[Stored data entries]
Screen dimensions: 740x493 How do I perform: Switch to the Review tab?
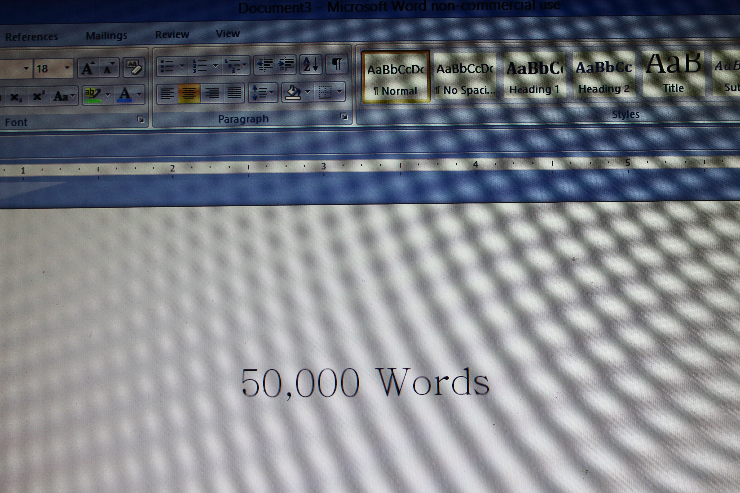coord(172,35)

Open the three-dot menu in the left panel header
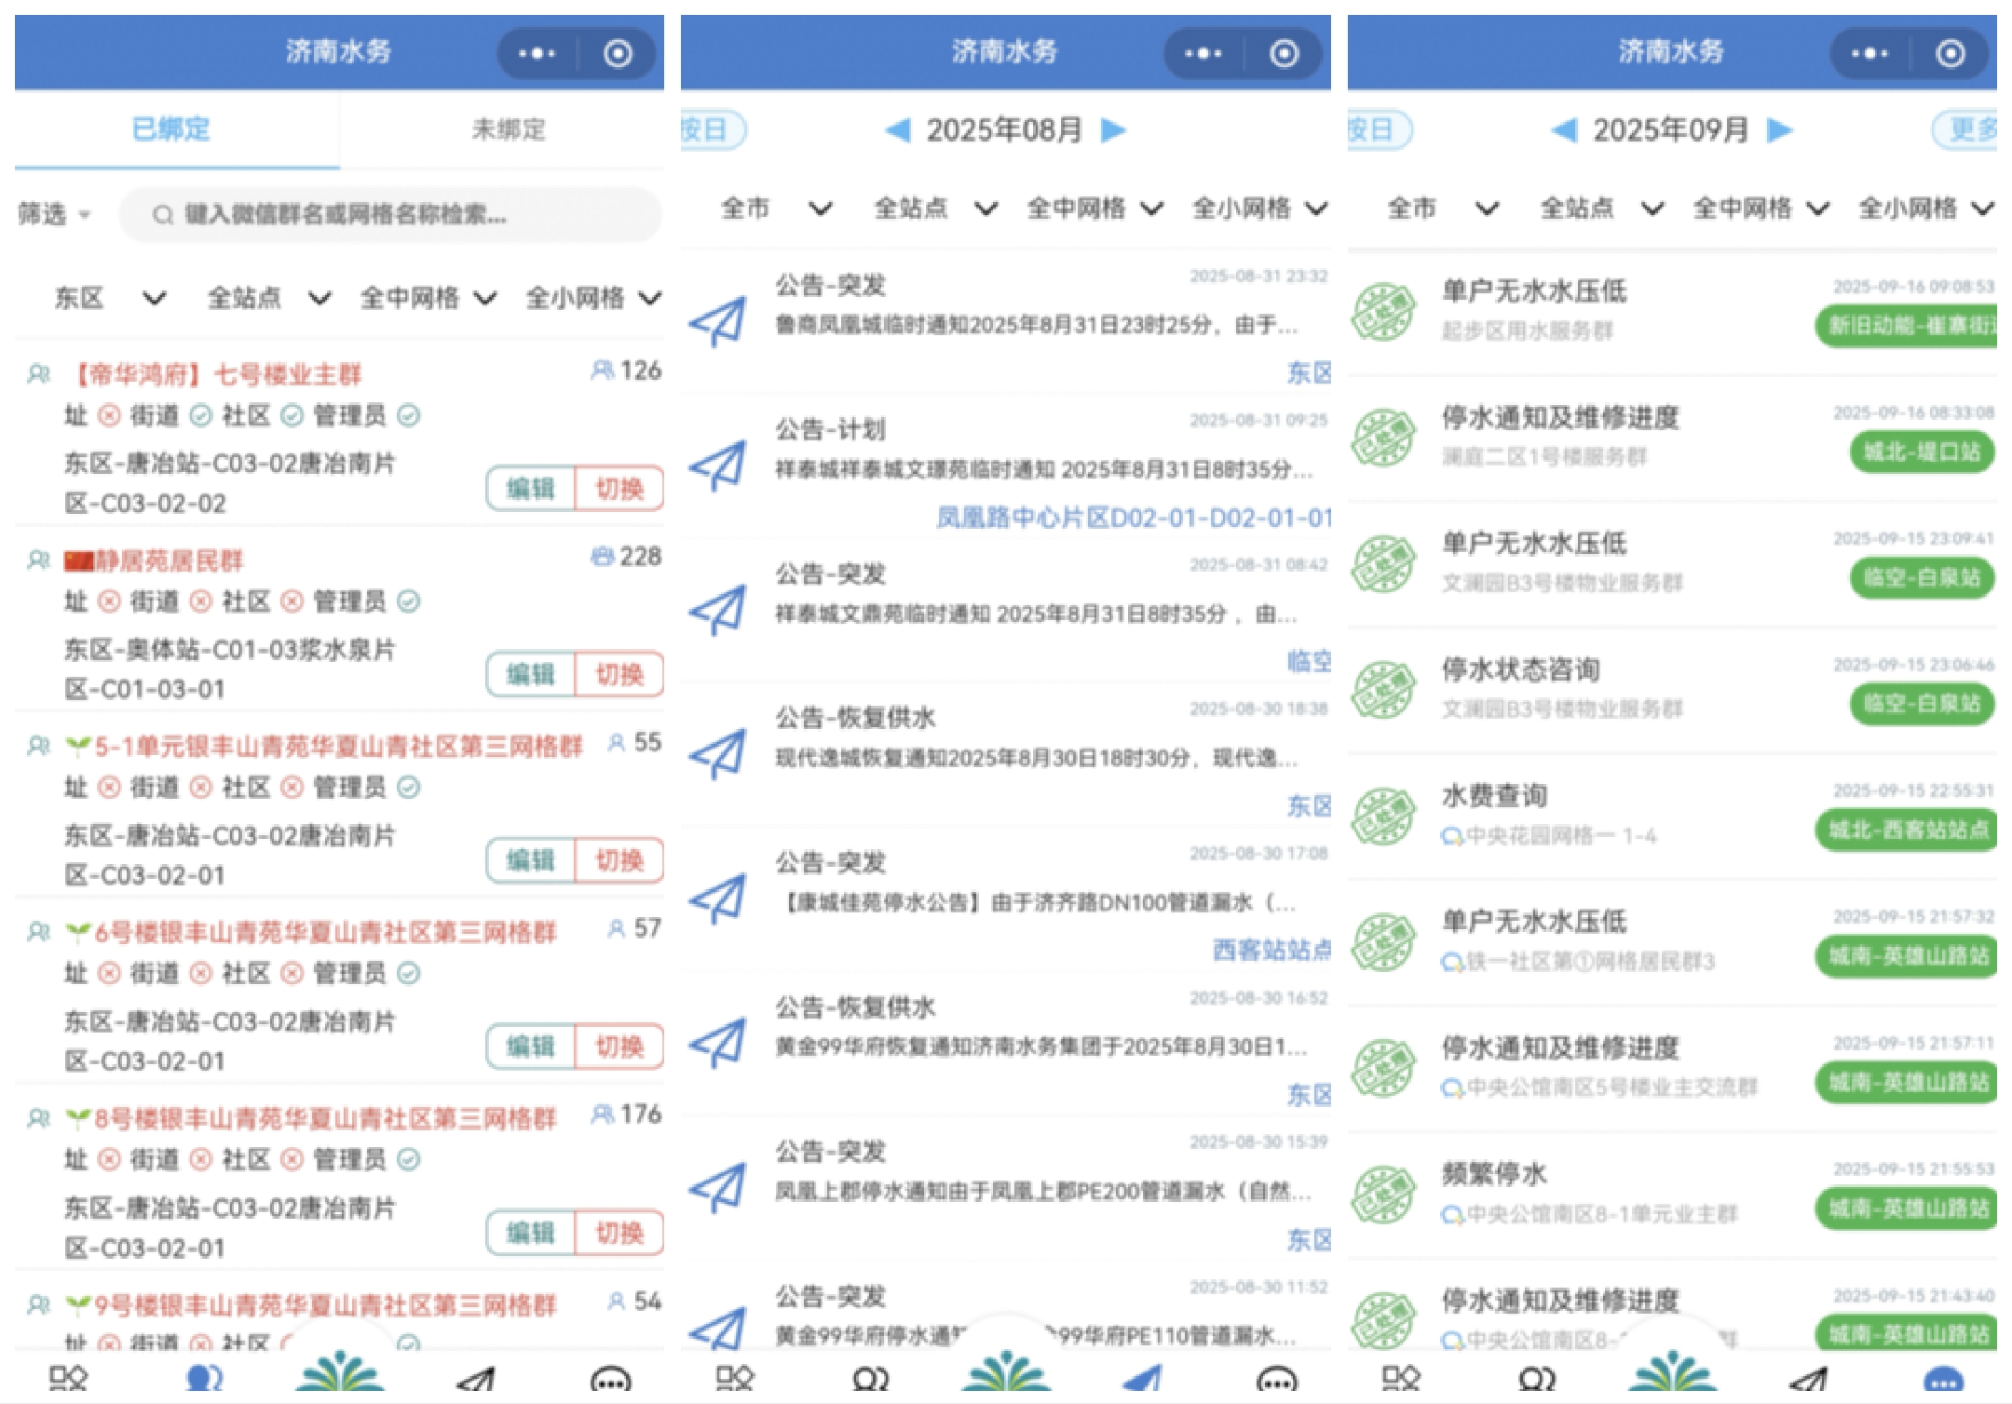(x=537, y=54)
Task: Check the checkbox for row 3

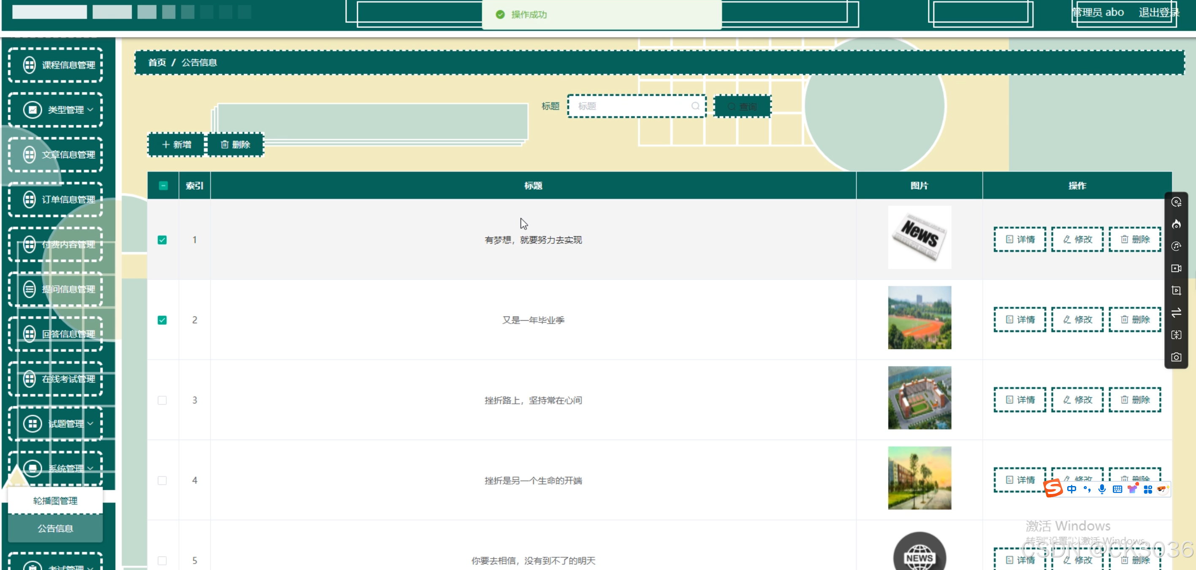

[BRIEF] Copy only this, please: the line with "Open the three-dot" and every line after it through the end of the data, with no pictures.

[ANSWER TO THIS TASK]
Open the three-dot menu in the left panel header
(x=537, y=54)
Task: Check the checkbox for row 3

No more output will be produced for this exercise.